## Action item
Whenever a line below includes the string "forums", show it.

------------------------------------------------------------

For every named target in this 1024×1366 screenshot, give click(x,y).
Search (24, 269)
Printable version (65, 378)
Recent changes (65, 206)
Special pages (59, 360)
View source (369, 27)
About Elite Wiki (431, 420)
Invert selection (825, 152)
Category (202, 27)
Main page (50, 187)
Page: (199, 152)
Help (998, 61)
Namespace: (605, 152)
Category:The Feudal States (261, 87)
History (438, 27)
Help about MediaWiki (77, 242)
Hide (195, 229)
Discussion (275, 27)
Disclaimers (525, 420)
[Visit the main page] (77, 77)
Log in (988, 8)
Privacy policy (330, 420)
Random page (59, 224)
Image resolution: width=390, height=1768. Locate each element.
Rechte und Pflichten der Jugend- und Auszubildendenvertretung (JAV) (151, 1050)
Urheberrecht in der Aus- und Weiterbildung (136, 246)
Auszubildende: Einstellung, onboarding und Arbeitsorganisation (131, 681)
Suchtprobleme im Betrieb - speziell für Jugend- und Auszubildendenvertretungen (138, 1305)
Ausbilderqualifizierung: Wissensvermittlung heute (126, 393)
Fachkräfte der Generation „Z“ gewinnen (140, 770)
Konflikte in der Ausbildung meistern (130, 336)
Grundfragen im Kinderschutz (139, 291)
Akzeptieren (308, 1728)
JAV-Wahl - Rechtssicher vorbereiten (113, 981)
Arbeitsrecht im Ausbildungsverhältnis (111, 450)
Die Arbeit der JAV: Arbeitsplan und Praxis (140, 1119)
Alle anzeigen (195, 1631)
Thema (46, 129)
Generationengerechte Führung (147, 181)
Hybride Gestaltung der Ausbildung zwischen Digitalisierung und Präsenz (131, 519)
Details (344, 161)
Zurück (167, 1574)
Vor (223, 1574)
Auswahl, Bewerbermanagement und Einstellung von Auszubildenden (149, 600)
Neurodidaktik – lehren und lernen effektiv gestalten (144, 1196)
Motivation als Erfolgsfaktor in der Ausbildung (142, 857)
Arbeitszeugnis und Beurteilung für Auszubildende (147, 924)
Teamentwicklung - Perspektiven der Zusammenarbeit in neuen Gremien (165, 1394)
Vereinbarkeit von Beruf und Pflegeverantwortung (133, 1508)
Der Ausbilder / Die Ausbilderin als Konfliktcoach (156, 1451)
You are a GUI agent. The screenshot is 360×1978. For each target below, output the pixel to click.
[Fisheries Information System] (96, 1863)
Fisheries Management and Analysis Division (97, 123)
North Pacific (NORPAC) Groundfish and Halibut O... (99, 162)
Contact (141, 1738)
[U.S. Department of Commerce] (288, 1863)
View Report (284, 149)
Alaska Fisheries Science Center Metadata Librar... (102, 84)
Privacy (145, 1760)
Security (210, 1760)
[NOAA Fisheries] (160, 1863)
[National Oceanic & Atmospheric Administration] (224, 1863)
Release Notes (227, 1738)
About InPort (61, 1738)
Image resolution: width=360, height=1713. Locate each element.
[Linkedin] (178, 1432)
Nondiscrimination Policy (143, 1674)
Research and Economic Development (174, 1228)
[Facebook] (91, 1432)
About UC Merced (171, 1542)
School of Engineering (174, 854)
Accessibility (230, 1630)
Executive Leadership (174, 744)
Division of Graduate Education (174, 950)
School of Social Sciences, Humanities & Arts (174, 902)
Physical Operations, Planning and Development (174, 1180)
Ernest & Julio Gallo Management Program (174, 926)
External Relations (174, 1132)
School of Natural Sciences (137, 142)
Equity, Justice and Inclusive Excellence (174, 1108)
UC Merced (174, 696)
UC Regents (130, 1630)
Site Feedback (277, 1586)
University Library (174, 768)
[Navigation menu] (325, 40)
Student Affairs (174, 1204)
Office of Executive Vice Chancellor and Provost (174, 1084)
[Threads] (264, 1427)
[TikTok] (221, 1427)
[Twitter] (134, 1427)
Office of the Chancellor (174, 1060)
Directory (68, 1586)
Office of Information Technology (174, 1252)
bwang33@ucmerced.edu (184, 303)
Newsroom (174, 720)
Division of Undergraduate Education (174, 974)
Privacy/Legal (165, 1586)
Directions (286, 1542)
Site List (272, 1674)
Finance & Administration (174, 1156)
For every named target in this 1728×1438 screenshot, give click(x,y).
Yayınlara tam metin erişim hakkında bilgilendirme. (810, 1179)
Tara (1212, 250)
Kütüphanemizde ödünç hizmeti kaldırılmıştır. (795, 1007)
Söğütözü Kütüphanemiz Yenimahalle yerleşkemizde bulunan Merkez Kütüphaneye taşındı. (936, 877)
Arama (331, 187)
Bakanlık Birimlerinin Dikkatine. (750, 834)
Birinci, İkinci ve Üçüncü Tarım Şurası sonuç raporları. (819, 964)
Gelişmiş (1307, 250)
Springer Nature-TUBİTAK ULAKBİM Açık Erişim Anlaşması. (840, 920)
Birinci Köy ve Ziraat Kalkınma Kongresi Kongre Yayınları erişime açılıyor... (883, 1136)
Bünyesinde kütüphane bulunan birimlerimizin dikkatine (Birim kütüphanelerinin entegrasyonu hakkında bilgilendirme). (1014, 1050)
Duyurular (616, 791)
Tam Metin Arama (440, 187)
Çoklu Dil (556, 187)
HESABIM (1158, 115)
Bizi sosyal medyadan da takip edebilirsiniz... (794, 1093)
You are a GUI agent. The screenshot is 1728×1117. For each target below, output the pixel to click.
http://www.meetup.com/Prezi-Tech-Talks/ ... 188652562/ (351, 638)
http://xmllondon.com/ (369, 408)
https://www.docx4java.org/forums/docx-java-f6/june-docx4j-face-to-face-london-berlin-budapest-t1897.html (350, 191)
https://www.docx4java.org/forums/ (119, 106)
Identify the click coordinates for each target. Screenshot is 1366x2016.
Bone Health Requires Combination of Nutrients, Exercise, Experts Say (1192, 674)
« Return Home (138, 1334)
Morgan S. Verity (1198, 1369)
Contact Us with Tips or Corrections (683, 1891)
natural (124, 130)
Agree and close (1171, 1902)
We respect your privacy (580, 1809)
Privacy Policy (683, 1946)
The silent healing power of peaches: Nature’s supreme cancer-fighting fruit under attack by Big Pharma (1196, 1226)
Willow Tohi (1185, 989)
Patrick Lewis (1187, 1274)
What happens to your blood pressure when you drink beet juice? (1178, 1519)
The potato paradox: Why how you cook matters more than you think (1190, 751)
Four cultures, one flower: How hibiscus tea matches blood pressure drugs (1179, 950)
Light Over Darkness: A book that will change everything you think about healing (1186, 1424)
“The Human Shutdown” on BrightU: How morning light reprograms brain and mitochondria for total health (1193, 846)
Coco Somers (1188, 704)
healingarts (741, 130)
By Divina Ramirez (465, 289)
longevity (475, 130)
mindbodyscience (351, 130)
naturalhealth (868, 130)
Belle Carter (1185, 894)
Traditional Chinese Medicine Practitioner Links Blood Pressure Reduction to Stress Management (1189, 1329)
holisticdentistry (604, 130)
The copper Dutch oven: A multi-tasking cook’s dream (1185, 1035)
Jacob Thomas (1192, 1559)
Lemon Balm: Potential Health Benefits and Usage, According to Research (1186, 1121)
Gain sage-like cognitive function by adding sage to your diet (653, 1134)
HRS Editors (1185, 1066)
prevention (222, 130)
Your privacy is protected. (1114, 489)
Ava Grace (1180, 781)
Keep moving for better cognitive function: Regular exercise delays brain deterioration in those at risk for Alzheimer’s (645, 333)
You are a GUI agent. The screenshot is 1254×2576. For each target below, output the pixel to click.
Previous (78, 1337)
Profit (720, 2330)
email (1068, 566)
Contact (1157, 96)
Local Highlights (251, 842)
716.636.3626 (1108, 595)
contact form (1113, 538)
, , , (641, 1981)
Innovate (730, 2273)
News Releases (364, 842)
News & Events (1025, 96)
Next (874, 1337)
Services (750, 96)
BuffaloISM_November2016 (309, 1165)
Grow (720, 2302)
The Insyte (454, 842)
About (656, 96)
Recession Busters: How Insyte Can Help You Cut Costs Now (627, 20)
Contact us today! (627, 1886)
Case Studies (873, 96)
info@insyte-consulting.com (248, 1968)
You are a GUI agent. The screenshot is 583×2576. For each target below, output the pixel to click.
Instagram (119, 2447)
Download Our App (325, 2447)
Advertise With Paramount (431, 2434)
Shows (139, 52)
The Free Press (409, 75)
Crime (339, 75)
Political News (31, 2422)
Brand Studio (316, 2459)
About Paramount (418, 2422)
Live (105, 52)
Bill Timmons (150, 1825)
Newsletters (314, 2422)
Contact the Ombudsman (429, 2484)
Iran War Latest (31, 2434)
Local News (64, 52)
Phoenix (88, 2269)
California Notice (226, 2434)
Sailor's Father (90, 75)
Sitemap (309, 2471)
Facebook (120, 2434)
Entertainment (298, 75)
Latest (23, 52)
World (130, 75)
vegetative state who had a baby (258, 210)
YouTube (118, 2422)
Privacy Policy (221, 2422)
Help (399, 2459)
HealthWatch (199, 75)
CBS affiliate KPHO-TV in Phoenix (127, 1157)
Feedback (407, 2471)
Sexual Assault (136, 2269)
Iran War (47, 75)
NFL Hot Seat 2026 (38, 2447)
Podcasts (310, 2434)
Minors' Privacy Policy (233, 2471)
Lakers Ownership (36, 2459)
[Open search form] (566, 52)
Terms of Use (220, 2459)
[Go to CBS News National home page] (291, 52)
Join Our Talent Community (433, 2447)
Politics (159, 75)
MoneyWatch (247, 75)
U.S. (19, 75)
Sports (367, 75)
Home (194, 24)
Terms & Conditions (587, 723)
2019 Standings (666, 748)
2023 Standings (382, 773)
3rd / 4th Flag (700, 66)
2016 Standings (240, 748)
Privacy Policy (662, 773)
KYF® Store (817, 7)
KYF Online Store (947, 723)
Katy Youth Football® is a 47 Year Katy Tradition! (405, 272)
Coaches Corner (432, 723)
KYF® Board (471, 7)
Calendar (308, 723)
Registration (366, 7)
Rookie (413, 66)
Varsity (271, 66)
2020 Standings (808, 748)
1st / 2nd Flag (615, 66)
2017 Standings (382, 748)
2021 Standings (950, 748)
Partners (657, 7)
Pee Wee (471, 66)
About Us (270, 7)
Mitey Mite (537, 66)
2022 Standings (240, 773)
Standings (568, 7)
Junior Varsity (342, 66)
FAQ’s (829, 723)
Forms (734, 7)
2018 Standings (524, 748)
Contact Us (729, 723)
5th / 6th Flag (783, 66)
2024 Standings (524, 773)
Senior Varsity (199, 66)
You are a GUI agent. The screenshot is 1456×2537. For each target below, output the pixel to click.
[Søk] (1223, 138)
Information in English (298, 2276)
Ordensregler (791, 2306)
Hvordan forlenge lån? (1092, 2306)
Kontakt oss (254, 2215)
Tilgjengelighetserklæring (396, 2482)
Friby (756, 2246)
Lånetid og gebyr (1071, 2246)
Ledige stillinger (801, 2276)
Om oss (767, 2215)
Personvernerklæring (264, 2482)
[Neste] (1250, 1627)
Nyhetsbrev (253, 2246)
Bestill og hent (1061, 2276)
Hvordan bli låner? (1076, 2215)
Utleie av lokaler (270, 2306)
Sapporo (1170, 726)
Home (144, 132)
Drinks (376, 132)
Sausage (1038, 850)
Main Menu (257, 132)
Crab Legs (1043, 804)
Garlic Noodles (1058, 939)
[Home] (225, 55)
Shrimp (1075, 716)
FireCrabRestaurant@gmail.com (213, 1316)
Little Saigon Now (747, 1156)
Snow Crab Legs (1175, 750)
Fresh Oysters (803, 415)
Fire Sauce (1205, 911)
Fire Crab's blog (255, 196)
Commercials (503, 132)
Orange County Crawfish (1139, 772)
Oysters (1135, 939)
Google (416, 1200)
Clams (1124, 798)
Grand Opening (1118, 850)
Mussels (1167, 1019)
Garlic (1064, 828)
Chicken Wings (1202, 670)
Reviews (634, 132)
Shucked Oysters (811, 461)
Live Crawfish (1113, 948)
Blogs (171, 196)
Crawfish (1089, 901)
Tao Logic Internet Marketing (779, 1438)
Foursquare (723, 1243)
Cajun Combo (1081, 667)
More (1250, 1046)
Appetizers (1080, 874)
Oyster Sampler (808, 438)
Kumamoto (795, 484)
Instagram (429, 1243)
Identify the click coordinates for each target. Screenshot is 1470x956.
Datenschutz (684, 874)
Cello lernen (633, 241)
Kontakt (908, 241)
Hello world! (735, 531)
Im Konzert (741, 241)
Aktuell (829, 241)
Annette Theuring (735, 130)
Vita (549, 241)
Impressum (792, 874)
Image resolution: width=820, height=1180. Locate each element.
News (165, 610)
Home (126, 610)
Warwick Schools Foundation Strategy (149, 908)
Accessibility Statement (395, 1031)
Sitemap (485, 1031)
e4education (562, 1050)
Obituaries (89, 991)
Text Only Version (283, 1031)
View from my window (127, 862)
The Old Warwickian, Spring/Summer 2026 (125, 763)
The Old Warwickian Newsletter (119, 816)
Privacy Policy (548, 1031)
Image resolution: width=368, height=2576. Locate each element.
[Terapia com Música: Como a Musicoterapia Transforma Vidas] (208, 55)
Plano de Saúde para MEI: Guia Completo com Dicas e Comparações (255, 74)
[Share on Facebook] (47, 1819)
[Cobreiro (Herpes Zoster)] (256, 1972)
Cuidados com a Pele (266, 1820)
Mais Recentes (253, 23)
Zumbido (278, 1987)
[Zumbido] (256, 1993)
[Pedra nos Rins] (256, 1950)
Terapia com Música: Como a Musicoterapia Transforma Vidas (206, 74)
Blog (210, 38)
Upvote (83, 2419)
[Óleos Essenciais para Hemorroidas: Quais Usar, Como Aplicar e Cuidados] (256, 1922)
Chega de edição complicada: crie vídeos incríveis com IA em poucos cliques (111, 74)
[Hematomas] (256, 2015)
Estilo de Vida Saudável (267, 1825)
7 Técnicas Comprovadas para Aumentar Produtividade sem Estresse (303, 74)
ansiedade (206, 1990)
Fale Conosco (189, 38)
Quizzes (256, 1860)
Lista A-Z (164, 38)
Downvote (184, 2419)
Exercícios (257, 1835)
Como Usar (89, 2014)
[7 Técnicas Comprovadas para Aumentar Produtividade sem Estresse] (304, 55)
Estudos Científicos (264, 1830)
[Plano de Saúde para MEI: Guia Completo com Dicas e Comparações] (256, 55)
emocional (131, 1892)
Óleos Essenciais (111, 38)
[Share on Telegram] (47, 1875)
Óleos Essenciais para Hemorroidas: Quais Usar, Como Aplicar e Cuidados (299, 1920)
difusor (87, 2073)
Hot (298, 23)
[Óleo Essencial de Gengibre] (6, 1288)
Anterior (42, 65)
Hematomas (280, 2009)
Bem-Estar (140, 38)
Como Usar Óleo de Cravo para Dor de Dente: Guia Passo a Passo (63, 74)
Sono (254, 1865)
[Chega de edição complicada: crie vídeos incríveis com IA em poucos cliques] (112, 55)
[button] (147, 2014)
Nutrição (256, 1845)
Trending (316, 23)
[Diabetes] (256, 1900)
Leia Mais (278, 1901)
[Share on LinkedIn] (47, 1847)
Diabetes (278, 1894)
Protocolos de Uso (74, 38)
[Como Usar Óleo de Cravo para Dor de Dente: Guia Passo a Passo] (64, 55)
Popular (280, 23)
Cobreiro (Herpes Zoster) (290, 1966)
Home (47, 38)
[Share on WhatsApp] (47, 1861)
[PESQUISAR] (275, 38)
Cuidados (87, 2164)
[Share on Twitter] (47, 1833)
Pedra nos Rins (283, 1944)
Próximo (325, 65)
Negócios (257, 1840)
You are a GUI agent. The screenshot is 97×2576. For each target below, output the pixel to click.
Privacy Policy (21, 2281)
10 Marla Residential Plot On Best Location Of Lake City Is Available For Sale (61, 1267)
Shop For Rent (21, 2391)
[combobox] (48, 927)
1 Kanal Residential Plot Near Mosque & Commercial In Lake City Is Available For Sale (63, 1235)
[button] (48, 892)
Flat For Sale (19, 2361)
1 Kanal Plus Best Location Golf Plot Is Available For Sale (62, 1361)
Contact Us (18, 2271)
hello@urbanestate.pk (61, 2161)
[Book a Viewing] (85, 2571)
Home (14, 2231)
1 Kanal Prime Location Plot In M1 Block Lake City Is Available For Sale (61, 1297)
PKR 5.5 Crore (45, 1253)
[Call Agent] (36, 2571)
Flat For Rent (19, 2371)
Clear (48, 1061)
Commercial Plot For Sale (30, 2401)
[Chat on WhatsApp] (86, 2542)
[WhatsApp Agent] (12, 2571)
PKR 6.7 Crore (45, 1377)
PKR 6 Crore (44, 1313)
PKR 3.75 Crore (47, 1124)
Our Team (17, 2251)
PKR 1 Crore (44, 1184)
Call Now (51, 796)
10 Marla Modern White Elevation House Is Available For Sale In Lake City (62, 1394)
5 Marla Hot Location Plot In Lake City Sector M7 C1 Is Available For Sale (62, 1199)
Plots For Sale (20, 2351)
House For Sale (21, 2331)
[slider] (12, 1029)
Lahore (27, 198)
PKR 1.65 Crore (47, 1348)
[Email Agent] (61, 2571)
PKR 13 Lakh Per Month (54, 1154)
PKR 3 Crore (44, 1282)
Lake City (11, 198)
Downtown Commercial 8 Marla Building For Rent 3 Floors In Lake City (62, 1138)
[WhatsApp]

------------------------------------------------------------

## Result of this task
https://www.docx4java.org/forums/docx-java-f6/june-docx4j-face-to-face-london-berlin-budapest-t1897.html (350, 191)
https://www.docx4java.org/forums/ (119, 106)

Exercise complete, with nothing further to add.